3. Winds Aloft, Reverse Launch
This is the 3rd article in a series that will review step by step concepts concerning weather and flying pointers. If you're a new subscriber to the magazine you may want to order the previous 2 issues from the USHGA to stay on track with the flow of these articles. Get together with your local instructor and club to discuss these topics in greater detail. Be sure and expand your library of books and videos. This column will recommend certain books and videos, realize that there may be some ideas that are arguable. Practice the weather concepts daily, even when you aren't going flying. Begin to identify the trends that make for the best coastal flying, thermal conditions or exhaust heat sessions. Give your chums a call who flew on days you couldn't and see how close you can get to predicting the conditions. Be thoughtful about going to new areas and how powerful some atmospheric influences may be in contrast to your home sites. There are some sites that become unruly by 9am in August yet others that can be flown all day. Hire the local instructor to guide you when visiting new sites.
Be sure and study the actual soundings of the upper atmosphere prior to flying each day. These soundings are taken by the National Weather Service at 5pm and 5am throughout the U.S..This information can be found through a number of websites as well as through a phone call to Flight Service (1-800-WX-BRIEF). The www.paraglide.com website has a weather section that will lead you to a number of great weather information sources. Select the "Soaring Forecast" and choose the "complete report" for your area through 18,000 feet msl. You will see a few tables and a graph. Take a look a the wind direction and strength. Direction is given in compass headings (i.e. 0 or 360 degrees is North, 180 degrees is South). The wind strength is given in knots, a knot is 15% stronger than a m.p.h.. Your analysis is to determine if it is blowing too hard to fly at your local launch or if it might start blowing too hard at some point during the day. Air can layer itself horizontally throughout the atmosphere due to temperature, and thus be blowing at different intensities and directions at different altitudes. It's possible for there to be a "river" of air just a few 100 feet overhead or below your launch area that's blowing the opposite direction and more than you like.
On clear nights cool air can "puddle" up on the ground for 100's or 1000's of feet in depth. This is called an inversion. As you ascend from the ground through the lower atmosphere you will often find that the air actually gets warmer. This puddle of cool air is sitting underneath slightly warmer air and it's very possible that an uninformed pilot may not know that the winds above this layer are actually very strong. Different temperature layers of air don't mix - similar to oil and water. As the sun warms the ground the ground warms the air and the puddle of cool air warms up and mixes with the upper level "river" of air and within seconds you can find yourself in strong wind.

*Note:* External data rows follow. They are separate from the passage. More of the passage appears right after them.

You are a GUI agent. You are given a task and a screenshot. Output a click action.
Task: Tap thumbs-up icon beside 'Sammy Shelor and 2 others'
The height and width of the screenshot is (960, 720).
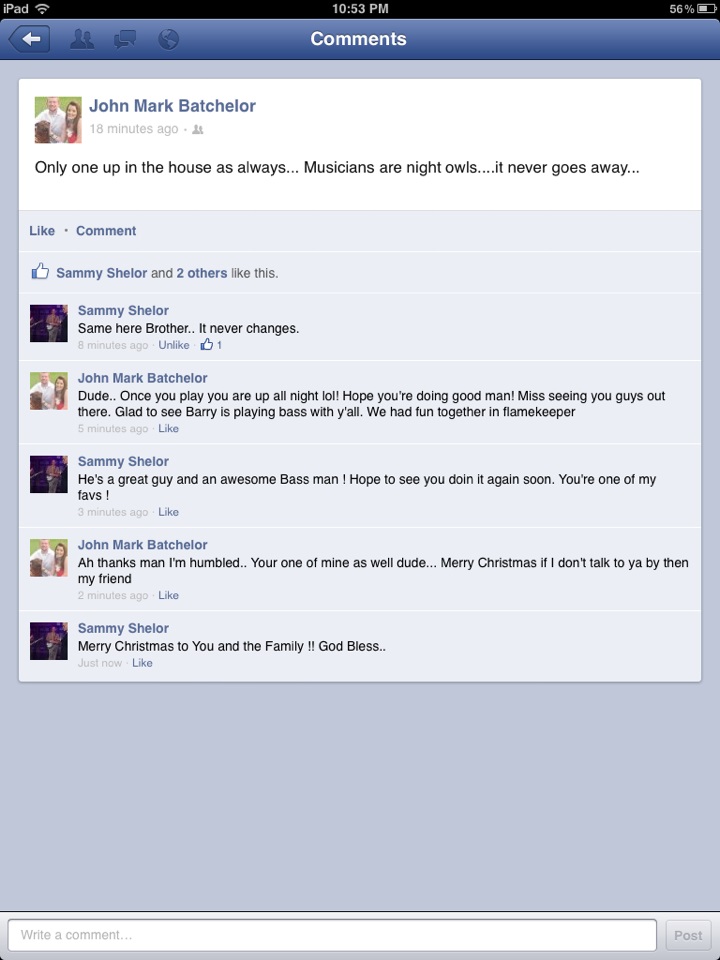(40, 271)
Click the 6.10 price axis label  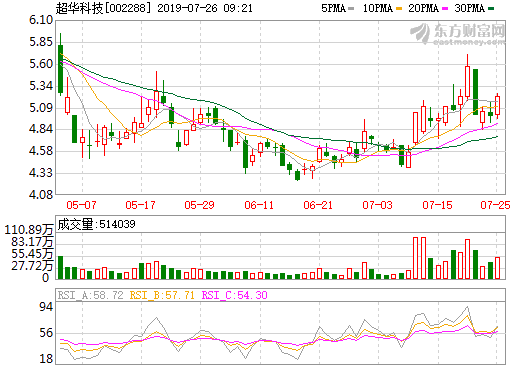(x=41, y=20)

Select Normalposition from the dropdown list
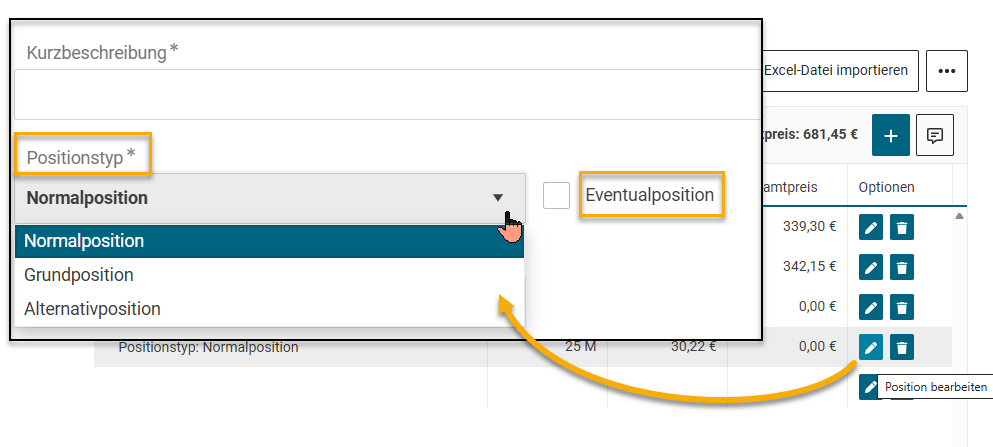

You will also find temperatures aloft information on the internet or through a call to Flight Service and this information helps us predict stability. We will discuss the thermal and lifted indexes in the next article.
The reverse launch gives a pilot far more control over the glider. When a glider is inflated in a reverse position it can be carefully examined for snags, knots, sticks and be adjusted to a symmetrical inflation very easily. When a glider is brought up in a reverse position the pilot has the ability to abort the launch much easier. Standing in the reverse position while waiting to launch is more sensible as well as you can more easily prevent the glider from getting the best of you in windy or gusty conditions.
The reverse launch is harder than a forward launch because you must rotate to a forward position without losing control of your glider, or your footing. It's the first launch technique you should learn, and take the time to learn it successfully before learning forward launches. The reverse launch can be mastered in no wind conditions as well as high wind conditions. Most people gravitate towards what's easiest and what they learned first, thus the reason for learning this technique first. Once the reverse launch is mastered the forward launch is a cinch to learn. Those pilots that have mastered the reverse launch may find themselves never doing a forward launch. Practice is the mother of skill.
Take your time learning each step of the reverse launch. Be sure and review the previous articles about how to hook-in to your glider in the reverse position. Let's start the exercises by leaving the control toggles, a.k.a. the "brakes", clipped in and out of the way. Become competent at raising the glider so that your right hand is controlling what you see as the right side of the glider and vice-versa with the left hand. Don't cross your hands.
Become completely proficient at bringing the glider up slightly and reaching for the "c/d" or "rear" risers. As your hands let go of the front risers you should swing your hands down and around with the palms up as you bring them up to the rear risers, this way you will find them more easily. Do this exercise 50 times and vary the point at which you let go of the front risers to reach for the rears. You need to develop perfect "body memory" of the riser positions. Begin learning to bring the glider up slightly crooked so you can move the glider laterally. Learn how to bring the glider up slightly and allow it to pull you downwind. This practice will be huge help to you in learning how to inflate your glider smoothly for every launch. This practice will also help you learn how to kite up a slope to your launch.
The next article will expand on the skill of learning the reverse launch. In the meantime, add the David Sollom book "Paragliding from Beginner to Cross Country" to your library. Review inversion topics in Pagen's "Understanding the Sky". Renner's book "Northwest Mountain Weather" is an interesting weather book. The videos "Starting Paragliding" and "Weather to Fly" are also excellent resources.